Please find the lines in the entries below that contain the word "dire", and copy each one.

Stored data
┄┄┄┄┄┄┄┄┄┄┄┄┄┄┄┄┄┄┄┄

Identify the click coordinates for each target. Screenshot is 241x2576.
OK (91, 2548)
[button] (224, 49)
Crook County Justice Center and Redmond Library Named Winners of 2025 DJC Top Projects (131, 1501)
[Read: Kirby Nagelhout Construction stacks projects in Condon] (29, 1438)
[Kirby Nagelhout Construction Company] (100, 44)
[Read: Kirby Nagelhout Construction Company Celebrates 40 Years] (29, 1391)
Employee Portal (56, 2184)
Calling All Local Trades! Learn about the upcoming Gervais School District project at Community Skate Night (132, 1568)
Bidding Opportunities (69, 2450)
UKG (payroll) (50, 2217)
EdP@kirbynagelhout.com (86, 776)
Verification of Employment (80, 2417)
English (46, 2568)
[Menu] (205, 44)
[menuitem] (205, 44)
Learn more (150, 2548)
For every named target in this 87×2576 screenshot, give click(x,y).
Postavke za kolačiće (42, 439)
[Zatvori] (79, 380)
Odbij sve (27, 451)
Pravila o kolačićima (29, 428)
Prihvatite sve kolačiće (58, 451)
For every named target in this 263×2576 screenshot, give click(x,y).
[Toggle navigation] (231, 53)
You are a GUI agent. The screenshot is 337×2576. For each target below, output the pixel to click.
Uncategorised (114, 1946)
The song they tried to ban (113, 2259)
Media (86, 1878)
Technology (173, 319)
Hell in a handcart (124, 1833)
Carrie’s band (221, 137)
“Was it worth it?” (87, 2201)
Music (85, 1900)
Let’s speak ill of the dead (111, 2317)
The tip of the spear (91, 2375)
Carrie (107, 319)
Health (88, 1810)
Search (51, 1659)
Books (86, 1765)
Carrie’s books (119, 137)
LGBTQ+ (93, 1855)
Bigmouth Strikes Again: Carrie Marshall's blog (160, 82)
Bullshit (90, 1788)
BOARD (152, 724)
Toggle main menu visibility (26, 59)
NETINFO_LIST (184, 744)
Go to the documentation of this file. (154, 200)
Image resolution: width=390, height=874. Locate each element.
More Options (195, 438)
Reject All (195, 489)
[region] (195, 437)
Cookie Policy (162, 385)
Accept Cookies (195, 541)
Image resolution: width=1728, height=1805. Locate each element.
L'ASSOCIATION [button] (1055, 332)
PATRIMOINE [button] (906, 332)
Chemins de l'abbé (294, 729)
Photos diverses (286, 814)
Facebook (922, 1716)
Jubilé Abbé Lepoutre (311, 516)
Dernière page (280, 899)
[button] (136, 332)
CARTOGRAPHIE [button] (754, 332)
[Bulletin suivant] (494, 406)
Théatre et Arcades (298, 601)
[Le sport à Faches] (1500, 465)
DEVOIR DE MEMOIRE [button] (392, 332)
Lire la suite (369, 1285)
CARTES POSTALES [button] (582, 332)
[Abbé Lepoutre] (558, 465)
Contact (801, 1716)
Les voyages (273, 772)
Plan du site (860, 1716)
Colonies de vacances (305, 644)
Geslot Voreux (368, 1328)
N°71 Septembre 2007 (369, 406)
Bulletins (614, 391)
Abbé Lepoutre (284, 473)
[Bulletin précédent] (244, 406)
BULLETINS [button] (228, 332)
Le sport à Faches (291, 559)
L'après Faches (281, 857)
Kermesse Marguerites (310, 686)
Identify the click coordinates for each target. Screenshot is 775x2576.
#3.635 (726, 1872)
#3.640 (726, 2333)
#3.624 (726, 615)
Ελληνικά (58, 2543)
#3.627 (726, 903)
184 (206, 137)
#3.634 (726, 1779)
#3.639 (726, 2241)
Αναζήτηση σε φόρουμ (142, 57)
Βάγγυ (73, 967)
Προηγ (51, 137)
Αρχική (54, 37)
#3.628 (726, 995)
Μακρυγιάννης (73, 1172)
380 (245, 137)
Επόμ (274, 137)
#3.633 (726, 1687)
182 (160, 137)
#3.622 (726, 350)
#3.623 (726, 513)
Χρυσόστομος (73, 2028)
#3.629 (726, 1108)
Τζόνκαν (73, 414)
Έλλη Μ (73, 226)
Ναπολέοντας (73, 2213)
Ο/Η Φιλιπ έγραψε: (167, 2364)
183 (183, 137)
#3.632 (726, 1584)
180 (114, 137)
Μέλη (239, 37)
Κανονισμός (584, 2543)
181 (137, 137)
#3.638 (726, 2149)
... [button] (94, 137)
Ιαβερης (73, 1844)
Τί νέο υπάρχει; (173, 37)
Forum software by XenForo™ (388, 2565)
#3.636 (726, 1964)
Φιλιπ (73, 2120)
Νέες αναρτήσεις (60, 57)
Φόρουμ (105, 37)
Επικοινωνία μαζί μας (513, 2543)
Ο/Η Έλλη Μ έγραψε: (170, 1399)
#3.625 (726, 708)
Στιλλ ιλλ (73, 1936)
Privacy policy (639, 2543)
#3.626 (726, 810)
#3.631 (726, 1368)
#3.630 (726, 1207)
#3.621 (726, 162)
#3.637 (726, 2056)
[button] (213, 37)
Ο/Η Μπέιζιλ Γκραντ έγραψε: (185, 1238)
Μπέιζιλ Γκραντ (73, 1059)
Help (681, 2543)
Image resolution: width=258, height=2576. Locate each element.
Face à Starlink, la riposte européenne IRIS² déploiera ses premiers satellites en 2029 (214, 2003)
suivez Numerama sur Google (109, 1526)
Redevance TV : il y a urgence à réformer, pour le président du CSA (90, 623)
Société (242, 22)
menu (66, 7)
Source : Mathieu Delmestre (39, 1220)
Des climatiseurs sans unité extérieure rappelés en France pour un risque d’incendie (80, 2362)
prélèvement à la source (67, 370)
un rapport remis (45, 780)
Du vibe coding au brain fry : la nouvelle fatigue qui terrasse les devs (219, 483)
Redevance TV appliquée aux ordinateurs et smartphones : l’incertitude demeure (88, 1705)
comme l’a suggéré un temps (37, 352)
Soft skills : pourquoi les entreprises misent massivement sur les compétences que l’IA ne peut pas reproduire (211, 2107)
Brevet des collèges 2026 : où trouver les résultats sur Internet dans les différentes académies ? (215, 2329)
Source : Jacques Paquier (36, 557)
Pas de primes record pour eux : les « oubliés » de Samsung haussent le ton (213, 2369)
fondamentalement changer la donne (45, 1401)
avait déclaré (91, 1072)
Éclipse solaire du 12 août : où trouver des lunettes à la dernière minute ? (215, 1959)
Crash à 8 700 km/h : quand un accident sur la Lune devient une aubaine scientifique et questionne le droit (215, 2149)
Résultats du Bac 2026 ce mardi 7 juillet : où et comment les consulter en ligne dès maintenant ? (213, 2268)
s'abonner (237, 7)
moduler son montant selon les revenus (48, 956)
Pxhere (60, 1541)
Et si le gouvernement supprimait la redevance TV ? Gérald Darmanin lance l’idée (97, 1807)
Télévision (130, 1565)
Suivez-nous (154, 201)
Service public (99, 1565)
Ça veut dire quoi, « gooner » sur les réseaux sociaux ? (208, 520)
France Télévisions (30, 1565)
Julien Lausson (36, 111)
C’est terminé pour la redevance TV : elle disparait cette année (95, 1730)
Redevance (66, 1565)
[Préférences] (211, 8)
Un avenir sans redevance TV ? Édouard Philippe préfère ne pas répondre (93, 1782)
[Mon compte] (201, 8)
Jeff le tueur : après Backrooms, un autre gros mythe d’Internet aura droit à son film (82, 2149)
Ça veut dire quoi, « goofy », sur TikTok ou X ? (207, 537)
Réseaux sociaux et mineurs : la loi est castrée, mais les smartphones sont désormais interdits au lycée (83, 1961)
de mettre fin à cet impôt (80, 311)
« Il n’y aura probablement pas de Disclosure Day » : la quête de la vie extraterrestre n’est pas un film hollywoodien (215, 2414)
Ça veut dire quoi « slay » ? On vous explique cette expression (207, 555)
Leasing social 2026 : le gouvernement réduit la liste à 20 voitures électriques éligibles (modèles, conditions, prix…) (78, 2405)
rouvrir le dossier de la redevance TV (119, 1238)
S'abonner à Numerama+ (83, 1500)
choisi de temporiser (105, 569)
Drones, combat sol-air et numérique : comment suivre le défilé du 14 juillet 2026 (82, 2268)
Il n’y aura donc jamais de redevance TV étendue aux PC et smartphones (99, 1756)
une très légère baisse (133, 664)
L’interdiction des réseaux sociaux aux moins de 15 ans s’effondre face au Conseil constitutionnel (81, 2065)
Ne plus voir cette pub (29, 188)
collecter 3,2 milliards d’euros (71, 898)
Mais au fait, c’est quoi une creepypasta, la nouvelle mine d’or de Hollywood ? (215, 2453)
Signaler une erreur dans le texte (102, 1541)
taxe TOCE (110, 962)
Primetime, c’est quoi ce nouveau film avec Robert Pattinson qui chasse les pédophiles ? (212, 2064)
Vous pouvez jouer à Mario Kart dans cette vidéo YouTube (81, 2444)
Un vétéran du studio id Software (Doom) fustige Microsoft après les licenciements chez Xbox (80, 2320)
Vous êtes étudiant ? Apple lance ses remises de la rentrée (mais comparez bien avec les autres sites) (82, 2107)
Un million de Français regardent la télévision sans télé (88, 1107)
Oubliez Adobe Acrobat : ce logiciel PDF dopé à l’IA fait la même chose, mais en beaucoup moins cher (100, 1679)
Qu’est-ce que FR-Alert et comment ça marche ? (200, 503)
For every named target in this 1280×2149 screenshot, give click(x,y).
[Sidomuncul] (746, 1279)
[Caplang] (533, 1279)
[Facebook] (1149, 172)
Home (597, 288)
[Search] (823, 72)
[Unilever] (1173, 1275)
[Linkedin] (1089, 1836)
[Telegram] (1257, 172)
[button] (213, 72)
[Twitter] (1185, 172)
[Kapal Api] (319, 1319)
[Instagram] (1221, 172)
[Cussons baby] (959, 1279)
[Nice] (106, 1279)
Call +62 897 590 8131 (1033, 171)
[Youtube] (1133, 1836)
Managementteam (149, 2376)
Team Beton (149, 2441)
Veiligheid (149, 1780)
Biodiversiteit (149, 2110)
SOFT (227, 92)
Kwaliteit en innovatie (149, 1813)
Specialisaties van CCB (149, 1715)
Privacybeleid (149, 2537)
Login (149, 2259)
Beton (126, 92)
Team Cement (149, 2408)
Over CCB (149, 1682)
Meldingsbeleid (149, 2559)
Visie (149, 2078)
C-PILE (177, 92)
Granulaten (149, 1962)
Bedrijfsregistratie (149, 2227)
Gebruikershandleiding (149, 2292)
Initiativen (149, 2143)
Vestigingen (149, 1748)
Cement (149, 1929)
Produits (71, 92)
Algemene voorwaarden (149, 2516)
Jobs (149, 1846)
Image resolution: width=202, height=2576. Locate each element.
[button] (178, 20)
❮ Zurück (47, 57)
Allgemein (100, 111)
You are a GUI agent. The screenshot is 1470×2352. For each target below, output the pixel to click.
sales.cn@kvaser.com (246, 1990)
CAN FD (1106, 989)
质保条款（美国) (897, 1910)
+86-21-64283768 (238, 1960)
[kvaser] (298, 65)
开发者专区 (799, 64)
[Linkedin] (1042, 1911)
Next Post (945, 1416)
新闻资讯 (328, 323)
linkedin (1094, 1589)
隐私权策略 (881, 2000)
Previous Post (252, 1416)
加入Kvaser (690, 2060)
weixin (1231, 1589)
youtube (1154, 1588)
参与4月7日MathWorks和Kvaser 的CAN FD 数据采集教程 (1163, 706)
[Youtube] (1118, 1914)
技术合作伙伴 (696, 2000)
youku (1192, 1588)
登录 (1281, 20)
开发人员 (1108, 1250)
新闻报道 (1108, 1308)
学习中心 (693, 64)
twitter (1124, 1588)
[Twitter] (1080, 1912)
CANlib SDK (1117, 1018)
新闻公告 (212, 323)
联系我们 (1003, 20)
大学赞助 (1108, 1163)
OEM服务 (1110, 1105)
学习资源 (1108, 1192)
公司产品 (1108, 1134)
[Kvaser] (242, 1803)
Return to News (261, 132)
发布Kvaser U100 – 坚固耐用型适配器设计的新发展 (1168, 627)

┄┄┄┄┄┄┄┄┄┄┄┄┄┄┄┄┄┄┄┄

[Response for this exercise]
Ça veut dire quoi, « gooner » sur les réseaux sociaux ? (208, 520)
Ça veut dire quoi, « goofy », sur TikTok ou X ? (207, 537)
Ça veut dire quoi « slay » ? On vous explique cette expression (207, 555)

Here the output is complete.